Because I only had three buckets available this year for the early determinant potato, I planted most of them in the ground in the main garden.
How to Plant a Bucket of Early Potatoes
To plant early potatoes in buckets, begin by putting holes in the bottom 1/3 of the bucket. I only put holes in the top of that bottom third of the bucket so that water would drain out only if it reached that part of the bucket. The lower part of that bottom third of the bucket would be used as a wicking bed of sorts. This way I wouldn’t have to water the buckets of potato plants quite as often.
I fill half of this bottom third of the bucket with sawdust, add a half shovel full of aged chicken manure and then cover that with more sawdust and filling that remaining bottom third of the bucket. Over the sawdust I put a one-inch layer of soil. In the center of the bucket on top of the soil, I set the potato or potato piece so that the rose end with the majority of the eyes was facing upwards in the bucket.
Once the potato piece was in place, I filled the remainder of the bucket with soil so that only two inches of the brim showed.

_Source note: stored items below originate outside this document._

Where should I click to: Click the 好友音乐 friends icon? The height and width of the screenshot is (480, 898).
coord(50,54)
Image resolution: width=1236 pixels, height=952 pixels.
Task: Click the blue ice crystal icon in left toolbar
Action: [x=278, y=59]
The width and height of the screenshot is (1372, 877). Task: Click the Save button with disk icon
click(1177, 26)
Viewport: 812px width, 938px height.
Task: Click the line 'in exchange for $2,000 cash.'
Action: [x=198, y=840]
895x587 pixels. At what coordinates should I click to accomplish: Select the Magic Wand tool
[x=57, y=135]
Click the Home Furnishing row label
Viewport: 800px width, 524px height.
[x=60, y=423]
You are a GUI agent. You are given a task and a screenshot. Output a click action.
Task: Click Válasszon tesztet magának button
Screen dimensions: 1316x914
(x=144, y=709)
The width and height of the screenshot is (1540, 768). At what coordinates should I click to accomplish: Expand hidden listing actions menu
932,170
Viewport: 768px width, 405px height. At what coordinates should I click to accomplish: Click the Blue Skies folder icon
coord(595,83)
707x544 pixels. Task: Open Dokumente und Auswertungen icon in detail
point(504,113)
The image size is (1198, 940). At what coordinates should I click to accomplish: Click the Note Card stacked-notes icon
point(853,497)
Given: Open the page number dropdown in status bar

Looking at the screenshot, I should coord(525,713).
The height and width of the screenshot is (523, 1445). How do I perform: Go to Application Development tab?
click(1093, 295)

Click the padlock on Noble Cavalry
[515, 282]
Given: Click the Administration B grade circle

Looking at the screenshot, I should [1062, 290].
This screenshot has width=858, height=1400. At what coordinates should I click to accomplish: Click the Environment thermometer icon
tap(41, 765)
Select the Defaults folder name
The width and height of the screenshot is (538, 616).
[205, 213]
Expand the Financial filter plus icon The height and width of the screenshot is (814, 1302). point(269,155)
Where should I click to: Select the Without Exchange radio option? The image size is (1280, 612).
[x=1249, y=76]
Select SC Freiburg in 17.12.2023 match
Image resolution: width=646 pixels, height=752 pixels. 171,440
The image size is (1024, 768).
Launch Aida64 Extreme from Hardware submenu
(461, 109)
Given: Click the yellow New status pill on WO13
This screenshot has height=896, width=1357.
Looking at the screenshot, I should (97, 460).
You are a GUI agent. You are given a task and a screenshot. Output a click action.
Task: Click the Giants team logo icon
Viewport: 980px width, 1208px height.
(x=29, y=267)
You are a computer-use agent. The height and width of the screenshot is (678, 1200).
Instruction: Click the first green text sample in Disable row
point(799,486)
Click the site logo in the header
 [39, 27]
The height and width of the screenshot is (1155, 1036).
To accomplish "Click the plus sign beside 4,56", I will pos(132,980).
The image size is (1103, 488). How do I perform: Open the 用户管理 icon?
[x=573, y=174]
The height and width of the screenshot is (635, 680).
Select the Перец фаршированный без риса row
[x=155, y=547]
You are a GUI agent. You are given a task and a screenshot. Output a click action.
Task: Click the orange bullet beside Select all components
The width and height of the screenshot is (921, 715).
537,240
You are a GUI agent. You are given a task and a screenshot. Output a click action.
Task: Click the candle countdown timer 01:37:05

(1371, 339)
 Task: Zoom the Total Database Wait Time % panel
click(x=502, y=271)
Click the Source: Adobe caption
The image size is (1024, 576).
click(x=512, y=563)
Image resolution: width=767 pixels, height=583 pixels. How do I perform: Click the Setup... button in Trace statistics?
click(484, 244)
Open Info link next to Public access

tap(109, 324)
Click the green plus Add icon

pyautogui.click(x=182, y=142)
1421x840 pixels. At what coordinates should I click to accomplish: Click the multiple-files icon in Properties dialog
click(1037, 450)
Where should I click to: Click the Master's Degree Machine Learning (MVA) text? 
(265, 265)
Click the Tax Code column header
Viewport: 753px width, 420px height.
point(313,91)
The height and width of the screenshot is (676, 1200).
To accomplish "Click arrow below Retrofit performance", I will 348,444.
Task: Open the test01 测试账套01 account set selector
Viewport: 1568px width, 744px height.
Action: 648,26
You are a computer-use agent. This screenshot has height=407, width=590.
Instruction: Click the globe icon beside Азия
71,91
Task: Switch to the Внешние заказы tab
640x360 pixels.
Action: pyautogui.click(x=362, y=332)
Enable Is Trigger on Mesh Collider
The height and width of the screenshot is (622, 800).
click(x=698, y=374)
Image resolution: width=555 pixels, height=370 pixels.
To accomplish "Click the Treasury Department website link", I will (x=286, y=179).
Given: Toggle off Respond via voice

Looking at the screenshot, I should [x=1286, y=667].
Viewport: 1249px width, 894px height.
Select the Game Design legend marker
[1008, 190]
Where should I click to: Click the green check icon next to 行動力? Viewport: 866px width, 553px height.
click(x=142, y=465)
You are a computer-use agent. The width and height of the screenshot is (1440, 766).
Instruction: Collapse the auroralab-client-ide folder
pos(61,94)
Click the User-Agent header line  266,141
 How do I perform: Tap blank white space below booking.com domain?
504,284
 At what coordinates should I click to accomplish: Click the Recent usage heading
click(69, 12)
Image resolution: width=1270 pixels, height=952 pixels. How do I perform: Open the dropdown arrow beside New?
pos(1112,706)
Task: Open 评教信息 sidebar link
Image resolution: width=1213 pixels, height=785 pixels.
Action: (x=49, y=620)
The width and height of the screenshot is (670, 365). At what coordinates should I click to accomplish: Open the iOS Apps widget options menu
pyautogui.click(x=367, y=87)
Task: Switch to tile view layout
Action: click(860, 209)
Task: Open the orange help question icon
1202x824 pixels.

Once the potato plant surfaces above the soil line, I will fill the remaining space with grass clippings. I use grass clippings at this point because the grass clippings contain nitrogen so that if gives the potato plant’s leaves a little bit of a boost early in the growing process, but not so much to prevent the potatoes from producing the root vegetable.
Companion Planting for Potatoes
I am planting a companion plant with the potatoes in the garden. Because the potatoes take up a lot of growing space, I like to plant them with bush green beans. One reason, I like to use green bush beans is because bush green beans are a legume and while legumes are growing, they store nitrogen from the air in their roots that potatoes have access.
Another reason is that potatoes and bush green beans are harvested about the same time. I am able to harvest the potatoes and harvest the bush beans together and remove them both and replace them with a later crop like cabbage or spinach.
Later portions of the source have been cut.